All these developments were difficult emotionally for those of us who had gotten to know the Crystal Creek pack so well over the past year. They were our home team. Now the pack was in danger of going out of existence, because the last two members were mother and son. And it was all due to the newly arrived Druid wolves. People began to refer to them as the bad wolves of Lamar. To us, it was as if a band of outlaws had ridden into town and taken over.
When I later had sightings of the five-member Druid pack, I concentrated on watching their big male, the one who had torn apart his metal cage. He had probably killed the Crystal Creek alpha male. As a park ranger, I tried to restrain my natural inclination to dislike 38, but it was hard to be objective. The Crystal Creek wolves had a high-quality territory with large numbers of prey animals. The Druids had outnumbered and outfought them, killed their alpha male, and taken their territory. There was no biological reason to object to that. Like countries waging war against each other over territory, these wolf packs were doing what other wolves had done for thousands of years.

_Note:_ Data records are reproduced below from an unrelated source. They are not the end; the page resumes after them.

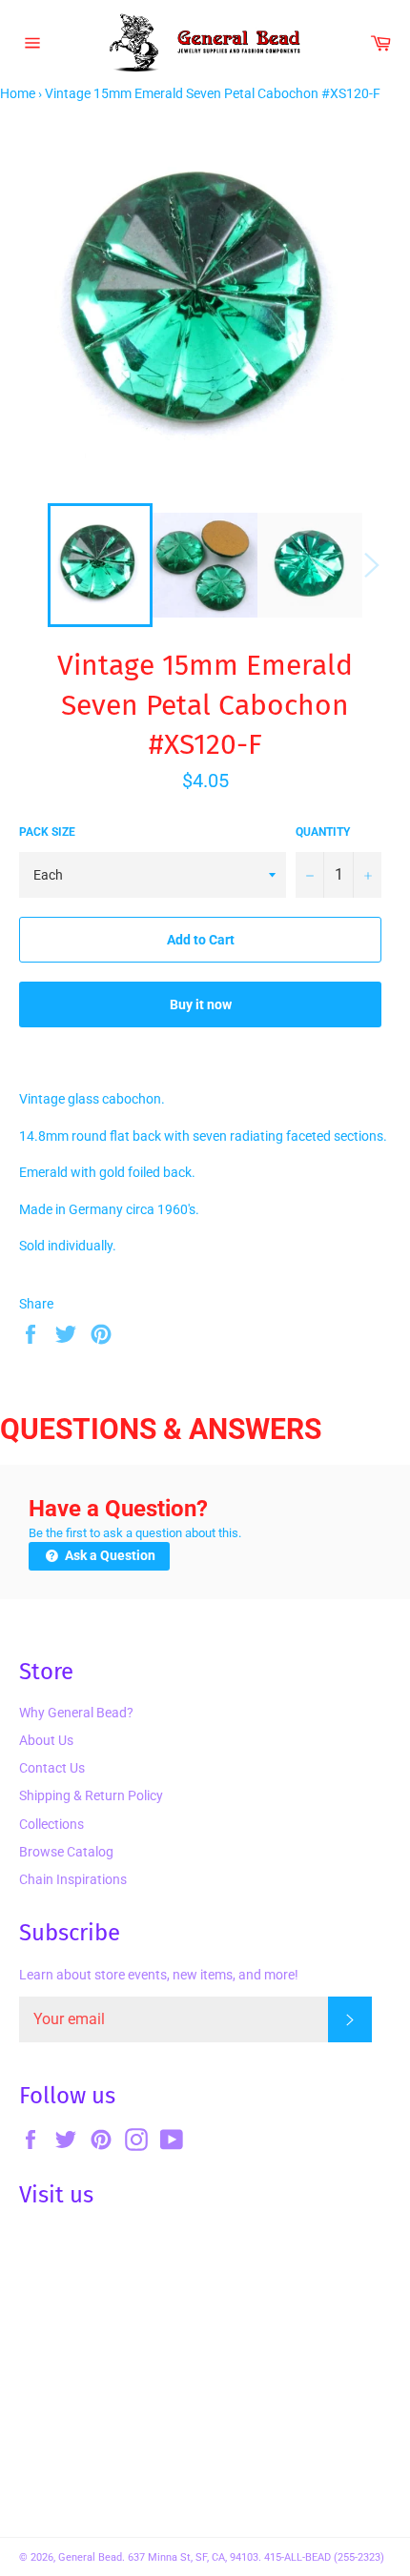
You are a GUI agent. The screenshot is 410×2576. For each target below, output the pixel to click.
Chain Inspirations (73, 1879)
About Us (46, 1740)
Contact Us (52, 1767)
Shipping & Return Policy (91, 1795)
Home (17, 93)
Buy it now (201, 1004)
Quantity (323, 832)
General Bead (90, 2557)
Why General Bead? (76, 1712)
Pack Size (47, 832)
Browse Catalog (66, 1851)
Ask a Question (108, 1555)
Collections (51, 1824)
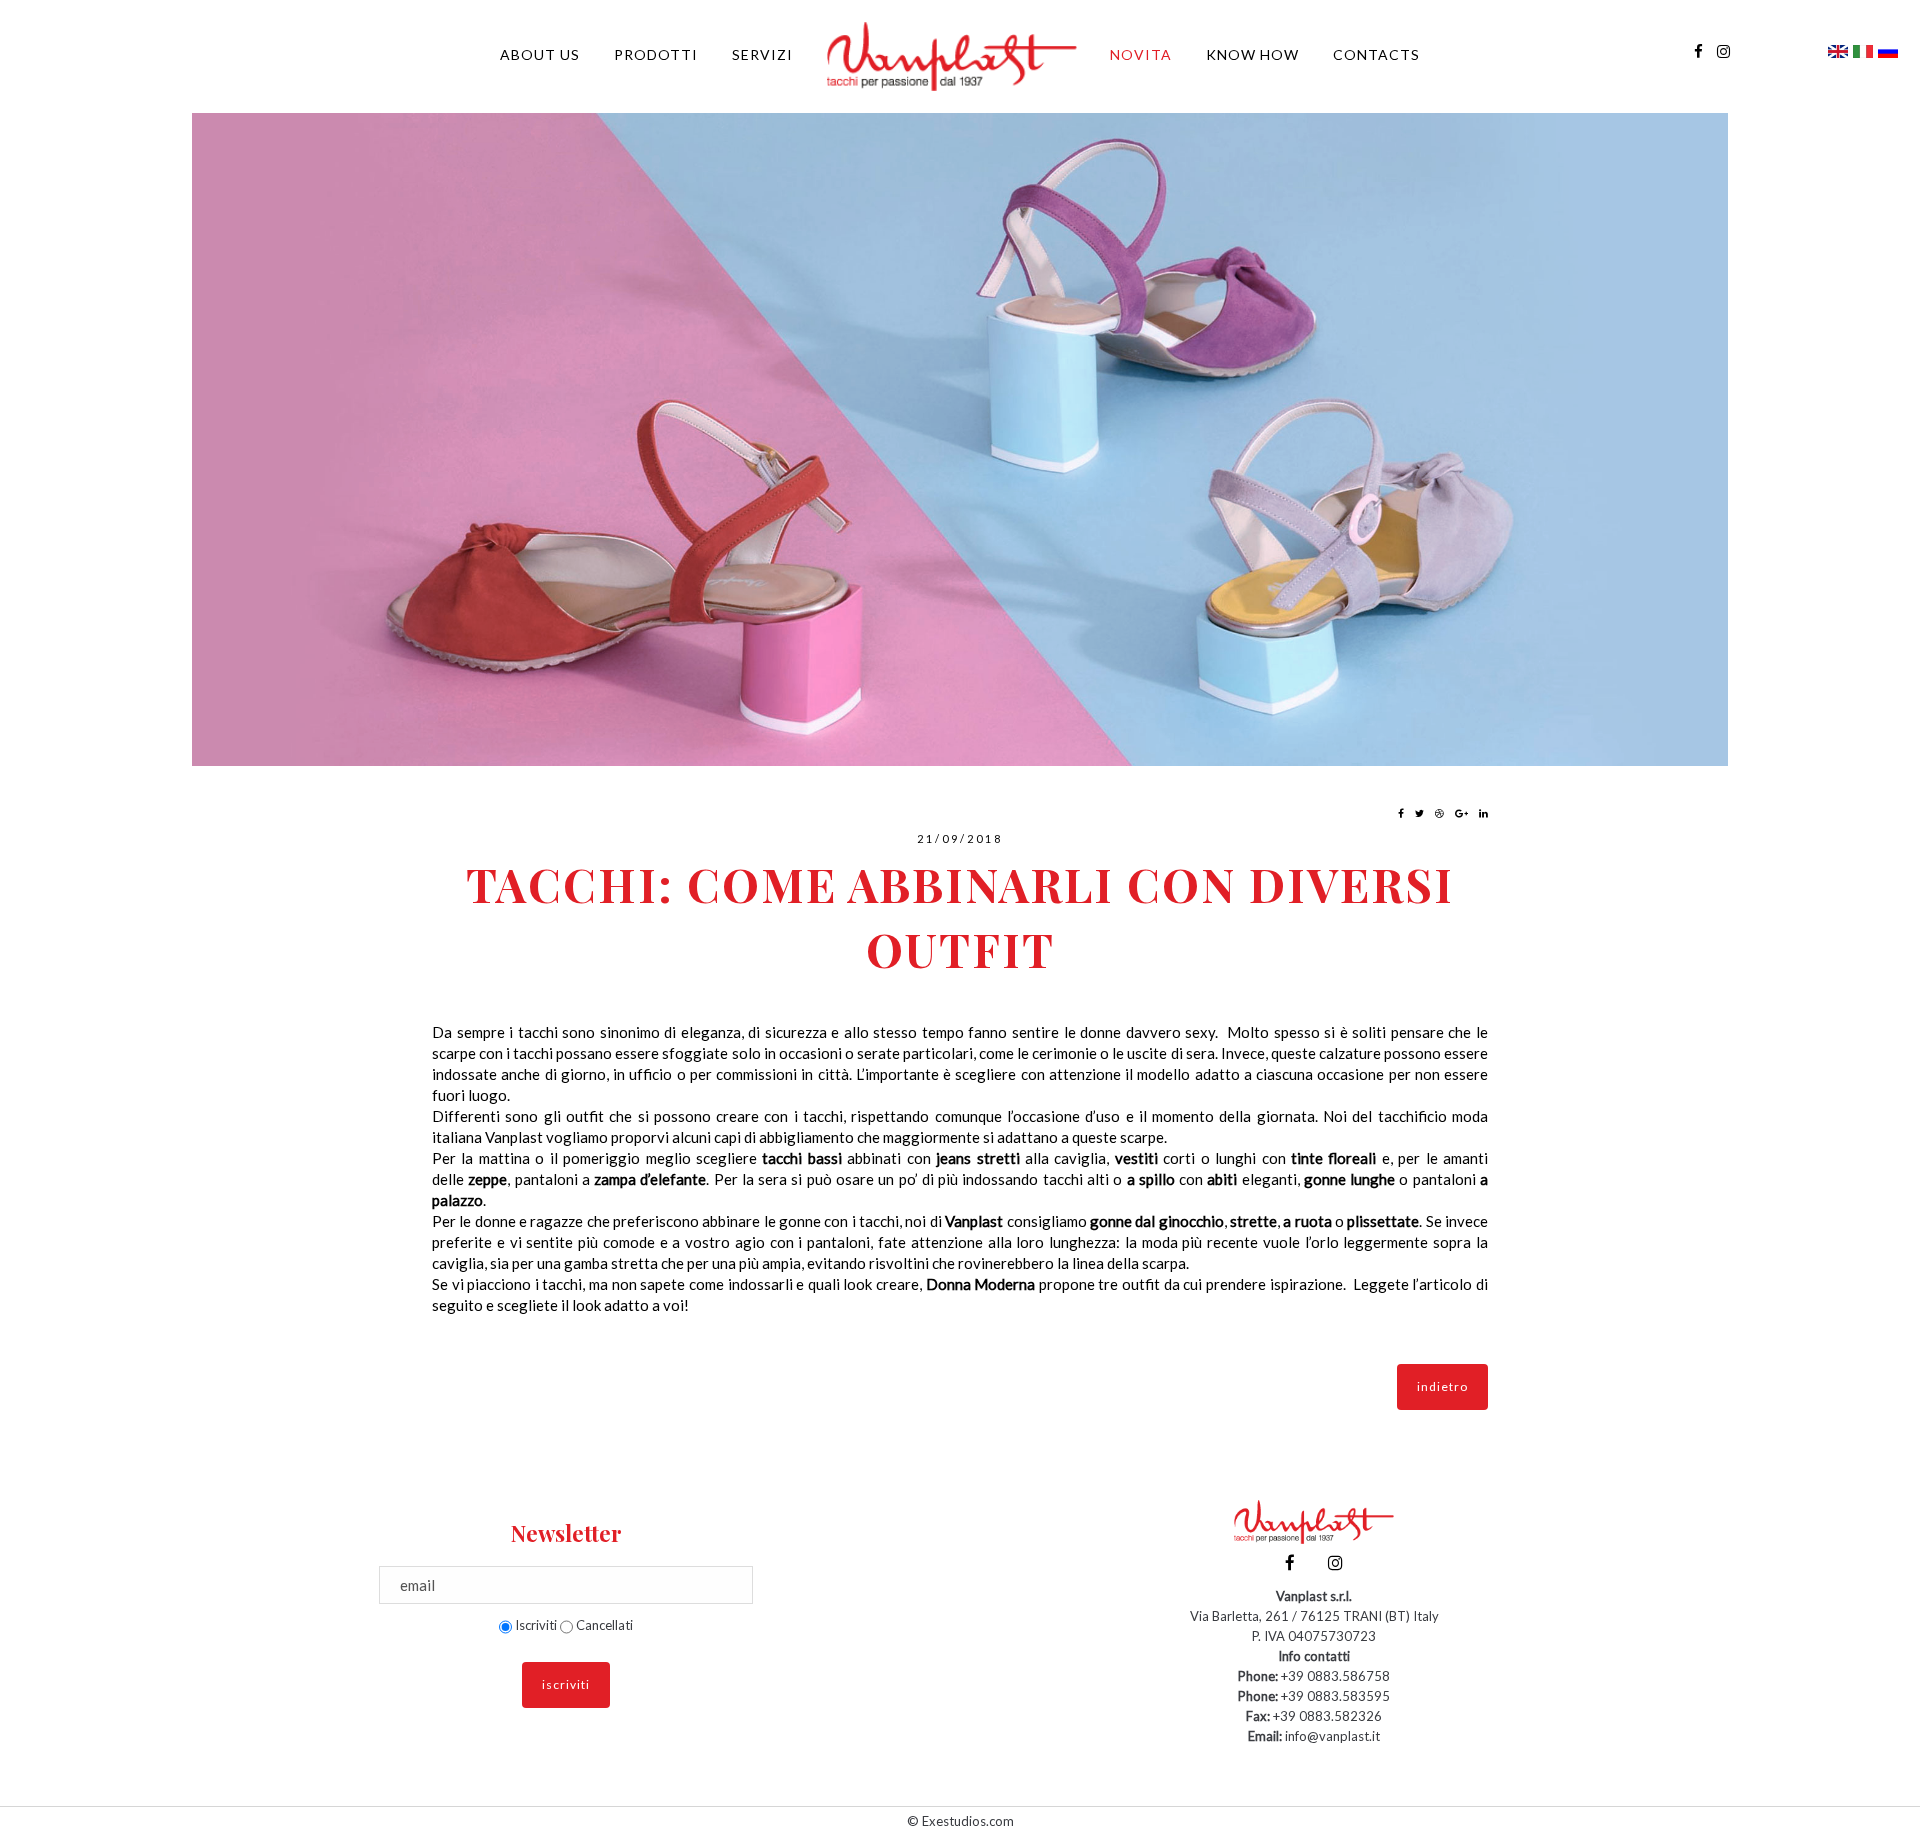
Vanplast (515, 1137)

As the Wolf Project later documented, aggressive territorial behavior tends to limit the number of wolves in a given region to the area’s carrying capacity.
The Crystal Creek wolves soon traveled twenty miles south to Pelican Valley and claimed that area as their new territory. They had discovered that lush valley in the summer of 1995 and frequently returned to it in the fall and winter. Now the two remaining members of the pack made it their year-round home. In the following years, I documented the dramatic story of the Crystal Creek wolves, their return trips to their ancestral home in Lamar Valley, and what happened when they encountered their enemy: the Druids.